Control of intracellular calcium in the presence of nitric oxide donors in isolated skeletal muscle fibres from mouse

In skeletal muscle, nitric oxide (NO) is commonly referred to as a modulator of the activity of the ryanodine receptor (RyR) calcium release channel. However the reported effects of NO on isolated sarcoplasmic reticulum (SR) preparations and single ryanodine receptor (RyR) activity are diverse, and how NO affects SR calcium release and intracellular calcium homeostasis under physiological conditions remains poorly documented and hardly predictable. Here, we studied the effects of NO donors on membrane current and intracellular [Ca2+] in single skeletal muscle fibres from mouse, under voltage-clamp conditions. When fibres were chronically exposed to millimolar levels of sodium nitroprusside (SNP) and challenged by short membrane depolarizations, there was a progressive increase in the resting [Ca2+] level.
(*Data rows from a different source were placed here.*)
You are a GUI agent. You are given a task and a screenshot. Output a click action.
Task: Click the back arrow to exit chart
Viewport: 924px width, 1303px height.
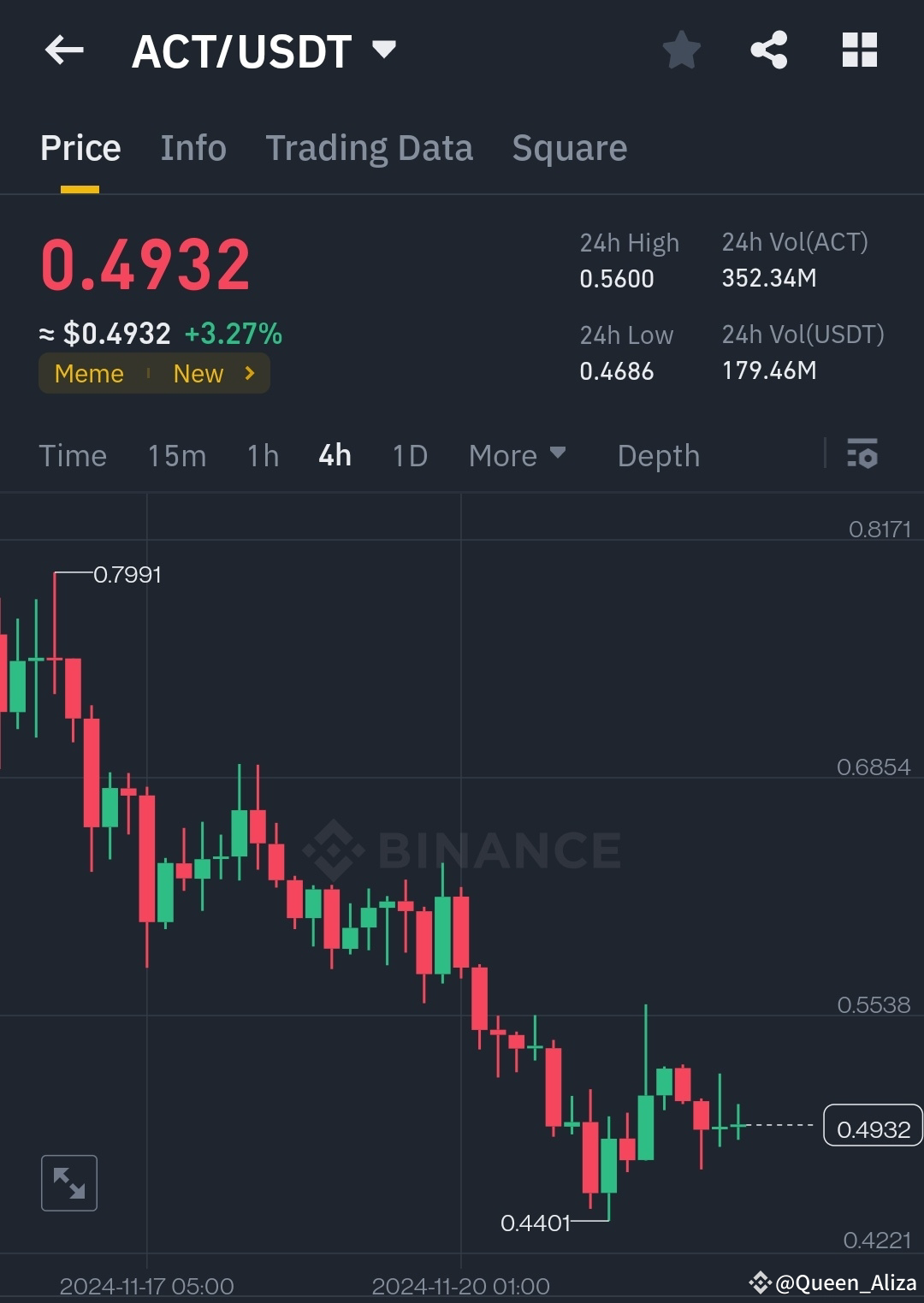click(x=64, y=50)
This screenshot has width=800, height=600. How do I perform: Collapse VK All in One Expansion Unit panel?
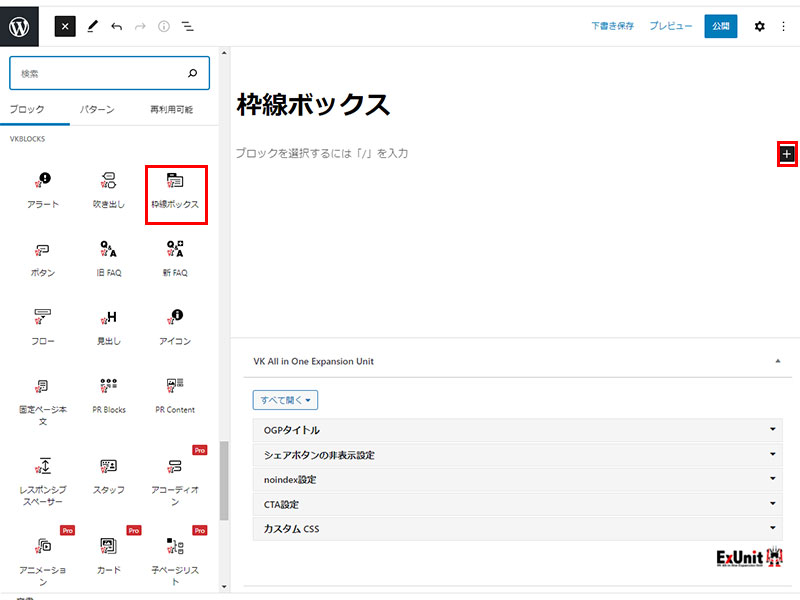pyautogui.click(x=777, y=361)
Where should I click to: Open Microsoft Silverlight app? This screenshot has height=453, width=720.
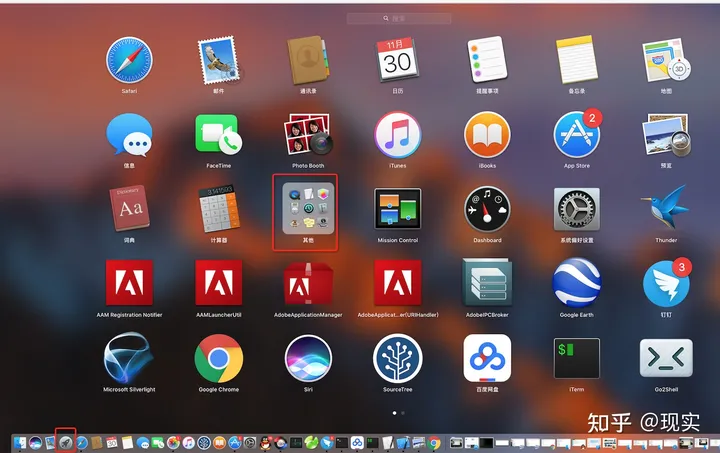click(129, 358)
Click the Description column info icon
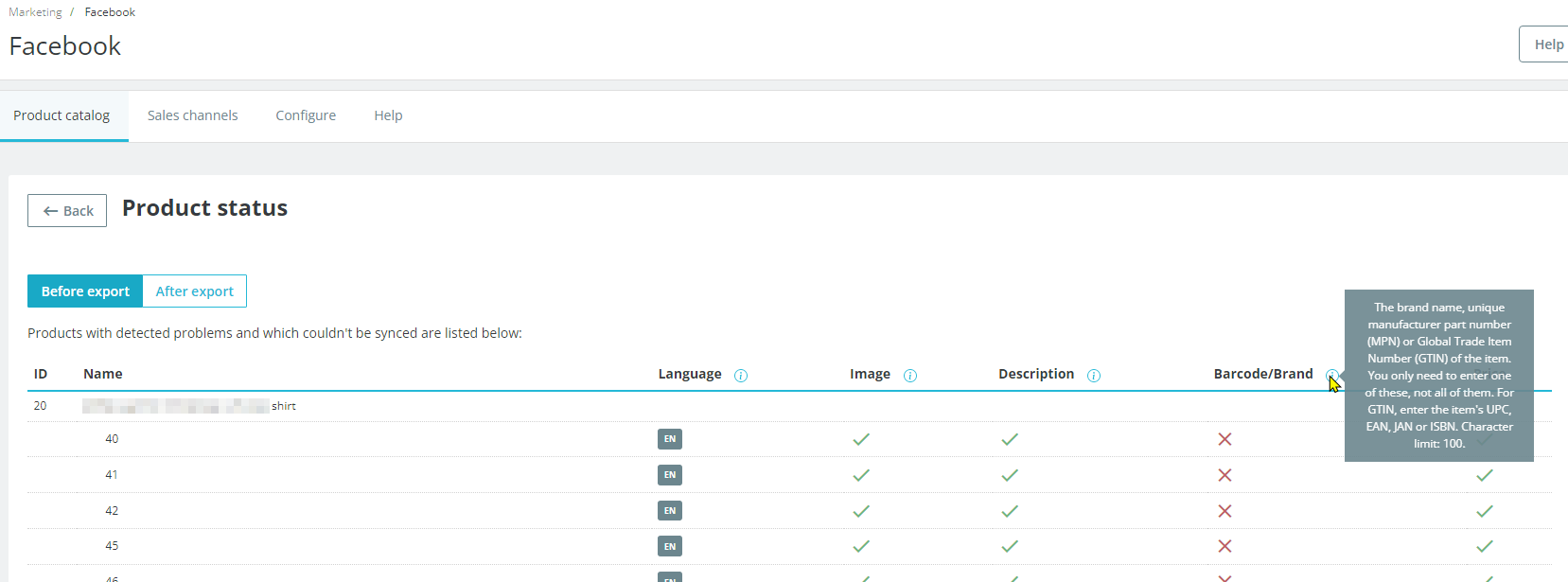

This effect was use-dependent with the slope of rise in resting [Ca2+] being increased two-fold when the depolarizing pulse level was raised from -20 to +10 mV. Analysis of the decay of the [Ca2+] transients suggested that cytoplasmic Ca2+ removal processes were largely unaffected by the presence of SNP. Also the functional properties of the dihydropyridine receptor were very similar under control conditions and in the presence of SNP. The resting [Ca2+] elevation due to SNP was accompanied by a depression of the peak calcium release elicited by pulses to +10 mV. The effects of SNP could be reproduced by the chemically distinct NO donor NOC-12. They could be reversed upon exposure of the fibres to the thiol reducing agent dithiothreitol. Results suggest that large levels of NO produce a redox-sensitive continuous leak of Ca2+ from the SR, through a limited number of release channels that do not close once they are activated by membrane depolarization. This SR Ca2+ leak and the resulting increase in resting [Ca2+] may be important in mediating the effects of excess NO on voltage-activated calcium release.